The below is an example of a typical bin/dfs.config
:
<?xml version="1.0" encoding="utf-8"?>
<ookii.jumbo.dfs>
<fileSystem url="jdfs://nameservernodename:9000"/>
<nameServer blockSize="128MB"
replicationFactor="3"
imageDirectory="/jumbo/nameserver" />
<dataServer port="9001"
blockStoragePath="/jumbo/dataserver"/>
</ookii.jumbo.dfs>
It is not strictly required to use the Jumbo DFS to run data processing jobs. You can also use the
local file system. To do this, modify the bin/dfs.config
file and set the file system URL to
file:///root/path
, where /root/path is the root of the file system as visible by Jumbo. If this
path is a file share accessible on every node, you can even use this when running Jumbo on multiple
nodes.
Certain features are not available when the Jumbo DFS is not used. It’s generally recommended to use the Jumbo DFS instead of the local file system except for debugging purposes.
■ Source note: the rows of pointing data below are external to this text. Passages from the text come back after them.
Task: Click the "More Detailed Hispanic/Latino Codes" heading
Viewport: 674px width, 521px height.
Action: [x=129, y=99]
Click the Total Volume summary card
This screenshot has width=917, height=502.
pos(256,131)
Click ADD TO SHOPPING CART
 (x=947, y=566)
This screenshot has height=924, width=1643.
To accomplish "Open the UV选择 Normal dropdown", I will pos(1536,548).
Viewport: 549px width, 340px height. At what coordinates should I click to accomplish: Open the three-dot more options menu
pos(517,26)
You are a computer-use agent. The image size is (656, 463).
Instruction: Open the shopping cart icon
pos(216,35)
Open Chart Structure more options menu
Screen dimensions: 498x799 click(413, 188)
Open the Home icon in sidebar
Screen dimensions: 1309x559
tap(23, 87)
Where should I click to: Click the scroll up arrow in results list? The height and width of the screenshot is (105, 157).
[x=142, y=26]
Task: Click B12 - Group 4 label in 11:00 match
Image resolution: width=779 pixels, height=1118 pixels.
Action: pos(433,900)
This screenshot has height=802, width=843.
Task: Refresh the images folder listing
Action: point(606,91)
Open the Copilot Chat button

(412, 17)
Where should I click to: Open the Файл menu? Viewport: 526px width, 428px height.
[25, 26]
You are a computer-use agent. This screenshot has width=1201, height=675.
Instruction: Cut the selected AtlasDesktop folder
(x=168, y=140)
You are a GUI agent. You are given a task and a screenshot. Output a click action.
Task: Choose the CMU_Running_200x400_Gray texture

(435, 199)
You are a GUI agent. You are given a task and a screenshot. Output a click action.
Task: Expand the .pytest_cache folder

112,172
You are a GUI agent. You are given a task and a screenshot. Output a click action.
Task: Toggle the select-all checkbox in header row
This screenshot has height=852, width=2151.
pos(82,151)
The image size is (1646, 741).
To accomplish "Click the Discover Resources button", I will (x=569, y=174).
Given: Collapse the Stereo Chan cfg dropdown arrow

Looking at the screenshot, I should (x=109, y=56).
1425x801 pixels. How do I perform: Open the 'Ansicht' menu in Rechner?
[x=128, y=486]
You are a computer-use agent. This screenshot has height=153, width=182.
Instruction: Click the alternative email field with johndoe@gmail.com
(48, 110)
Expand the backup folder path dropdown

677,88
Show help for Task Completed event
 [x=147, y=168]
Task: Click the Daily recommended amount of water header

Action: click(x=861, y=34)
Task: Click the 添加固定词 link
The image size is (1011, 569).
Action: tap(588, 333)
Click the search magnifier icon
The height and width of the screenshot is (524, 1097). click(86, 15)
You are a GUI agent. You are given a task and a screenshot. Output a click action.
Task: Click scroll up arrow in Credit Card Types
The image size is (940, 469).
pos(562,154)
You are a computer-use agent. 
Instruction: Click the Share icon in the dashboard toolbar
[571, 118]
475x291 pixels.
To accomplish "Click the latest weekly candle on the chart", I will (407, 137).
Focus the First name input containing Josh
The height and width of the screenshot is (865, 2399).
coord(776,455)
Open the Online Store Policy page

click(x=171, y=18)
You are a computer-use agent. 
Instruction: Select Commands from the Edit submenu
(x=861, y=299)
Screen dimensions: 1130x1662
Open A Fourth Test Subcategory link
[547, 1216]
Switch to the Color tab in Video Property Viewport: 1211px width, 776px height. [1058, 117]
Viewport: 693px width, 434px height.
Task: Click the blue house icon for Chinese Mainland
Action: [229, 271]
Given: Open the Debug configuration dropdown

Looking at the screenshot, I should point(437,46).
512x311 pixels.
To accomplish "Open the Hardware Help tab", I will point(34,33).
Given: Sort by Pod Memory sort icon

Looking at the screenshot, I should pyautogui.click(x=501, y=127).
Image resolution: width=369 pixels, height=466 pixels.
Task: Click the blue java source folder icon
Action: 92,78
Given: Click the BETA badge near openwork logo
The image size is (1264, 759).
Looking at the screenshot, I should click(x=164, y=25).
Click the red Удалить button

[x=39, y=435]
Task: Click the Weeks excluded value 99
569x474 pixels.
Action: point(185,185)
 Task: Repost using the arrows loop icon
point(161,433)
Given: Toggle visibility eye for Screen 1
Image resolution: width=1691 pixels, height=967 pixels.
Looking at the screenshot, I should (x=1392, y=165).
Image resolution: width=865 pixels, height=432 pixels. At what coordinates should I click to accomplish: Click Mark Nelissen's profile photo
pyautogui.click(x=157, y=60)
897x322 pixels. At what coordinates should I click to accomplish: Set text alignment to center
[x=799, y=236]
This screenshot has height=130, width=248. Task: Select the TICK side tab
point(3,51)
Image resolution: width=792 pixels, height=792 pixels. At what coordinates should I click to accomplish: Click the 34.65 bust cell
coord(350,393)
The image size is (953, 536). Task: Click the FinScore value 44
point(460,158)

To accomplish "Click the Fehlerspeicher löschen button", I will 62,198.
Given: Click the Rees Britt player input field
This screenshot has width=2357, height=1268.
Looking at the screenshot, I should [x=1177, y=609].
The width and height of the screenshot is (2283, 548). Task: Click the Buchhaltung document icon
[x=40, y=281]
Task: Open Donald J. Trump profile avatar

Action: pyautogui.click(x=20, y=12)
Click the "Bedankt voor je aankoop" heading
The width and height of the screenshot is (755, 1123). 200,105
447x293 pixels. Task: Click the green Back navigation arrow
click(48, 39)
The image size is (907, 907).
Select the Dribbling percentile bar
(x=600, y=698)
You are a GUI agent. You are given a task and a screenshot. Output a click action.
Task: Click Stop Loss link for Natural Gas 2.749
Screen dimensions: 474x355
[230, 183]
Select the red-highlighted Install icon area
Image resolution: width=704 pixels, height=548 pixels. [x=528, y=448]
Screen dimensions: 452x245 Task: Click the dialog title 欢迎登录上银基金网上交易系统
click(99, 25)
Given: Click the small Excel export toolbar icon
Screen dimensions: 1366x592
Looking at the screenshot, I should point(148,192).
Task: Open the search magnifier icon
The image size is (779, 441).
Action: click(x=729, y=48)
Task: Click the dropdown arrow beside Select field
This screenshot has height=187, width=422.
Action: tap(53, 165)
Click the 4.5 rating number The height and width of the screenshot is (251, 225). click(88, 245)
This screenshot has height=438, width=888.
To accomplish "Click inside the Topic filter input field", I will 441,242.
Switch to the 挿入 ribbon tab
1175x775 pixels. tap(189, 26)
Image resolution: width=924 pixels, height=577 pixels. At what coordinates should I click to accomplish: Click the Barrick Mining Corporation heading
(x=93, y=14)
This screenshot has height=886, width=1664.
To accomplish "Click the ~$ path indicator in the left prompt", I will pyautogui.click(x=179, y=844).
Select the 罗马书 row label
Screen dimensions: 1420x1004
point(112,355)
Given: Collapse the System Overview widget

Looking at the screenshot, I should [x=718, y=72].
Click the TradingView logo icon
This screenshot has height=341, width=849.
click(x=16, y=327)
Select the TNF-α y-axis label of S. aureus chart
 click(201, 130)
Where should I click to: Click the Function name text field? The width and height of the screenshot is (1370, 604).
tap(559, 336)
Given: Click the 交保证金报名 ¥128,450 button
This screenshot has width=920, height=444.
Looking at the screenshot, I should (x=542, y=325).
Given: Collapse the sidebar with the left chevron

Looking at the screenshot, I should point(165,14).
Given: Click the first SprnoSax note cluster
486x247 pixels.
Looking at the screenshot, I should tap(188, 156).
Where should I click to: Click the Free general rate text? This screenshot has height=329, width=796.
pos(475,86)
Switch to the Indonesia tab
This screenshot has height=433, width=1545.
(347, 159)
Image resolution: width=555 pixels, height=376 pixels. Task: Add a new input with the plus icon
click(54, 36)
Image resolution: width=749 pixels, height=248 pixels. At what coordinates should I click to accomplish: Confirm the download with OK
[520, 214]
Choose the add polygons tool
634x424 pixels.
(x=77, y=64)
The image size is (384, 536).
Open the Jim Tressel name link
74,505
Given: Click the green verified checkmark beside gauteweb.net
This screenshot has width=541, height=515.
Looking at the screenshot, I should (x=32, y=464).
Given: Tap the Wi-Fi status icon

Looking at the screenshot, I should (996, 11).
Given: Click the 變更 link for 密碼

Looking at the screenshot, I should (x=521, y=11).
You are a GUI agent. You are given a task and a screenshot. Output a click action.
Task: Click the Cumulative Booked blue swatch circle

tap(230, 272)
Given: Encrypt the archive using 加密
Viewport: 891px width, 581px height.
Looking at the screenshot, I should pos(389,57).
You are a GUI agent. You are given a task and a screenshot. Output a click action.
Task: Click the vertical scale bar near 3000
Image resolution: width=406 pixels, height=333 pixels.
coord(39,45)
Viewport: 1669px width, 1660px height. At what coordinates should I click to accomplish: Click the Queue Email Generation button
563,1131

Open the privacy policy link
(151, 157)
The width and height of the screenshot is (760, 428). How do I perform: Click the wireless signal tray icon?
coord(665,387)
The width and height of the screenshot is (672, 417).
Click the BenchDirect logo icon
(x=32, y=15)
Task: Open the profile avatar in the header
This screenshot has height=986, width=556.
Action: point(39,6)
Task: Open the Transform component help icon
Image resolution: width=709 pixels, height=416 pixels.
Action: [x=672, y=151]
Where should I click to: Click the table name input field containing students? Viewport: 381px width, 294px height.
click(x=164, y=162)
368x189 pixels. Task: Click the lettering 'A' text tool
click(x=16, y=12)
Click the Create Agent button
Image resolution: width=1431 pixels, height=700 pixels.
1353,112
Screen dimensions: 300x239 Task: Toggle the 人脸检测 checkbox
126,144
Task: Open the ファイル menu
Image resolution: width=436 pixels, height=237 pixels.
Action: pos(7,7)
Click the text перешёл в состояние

There are two values that you must specify in bin/jet.config
:
- Set the JobServer host name and port.
- Set the JobServer's job archive directory to a local directory where information about completed jobs is archived so it can be accessed after the Jumbo Jet server restarts.
- Set the TaskServer task directory to a local directory where configuration, task log and intermediate data files will be stored on each node.
See the jet.config XML documentation for information on the other options that are available.
The below is an example of a typical bin/jet.config
:
<?xml version="1.0" encoding="utf-8"?>
<ookii.jumbo.jet>
<jobServer hostName="jobserverhostname"
port="9500"
archiveDirectory="/jumbo/jobarchive"
broadcastAddress="192.168.0.255"
broadcastPort="9550" />
<taskServer port="9501"
taskDirectory="/jumbo/taskserver"
taskSlots="2"
fileServerPort="9502"
fileServerMaxConnections="4"
immediateCompletedTaskNotification="true"/>
<fileChannel memoryStorageSize="2GB"
spillBufferSize="100MB"/>
<mergeRecordReader maxFileInputs="10"/>
</ookii.jumbo.jet>
Now, you are ready to run Jumbo on your cluster.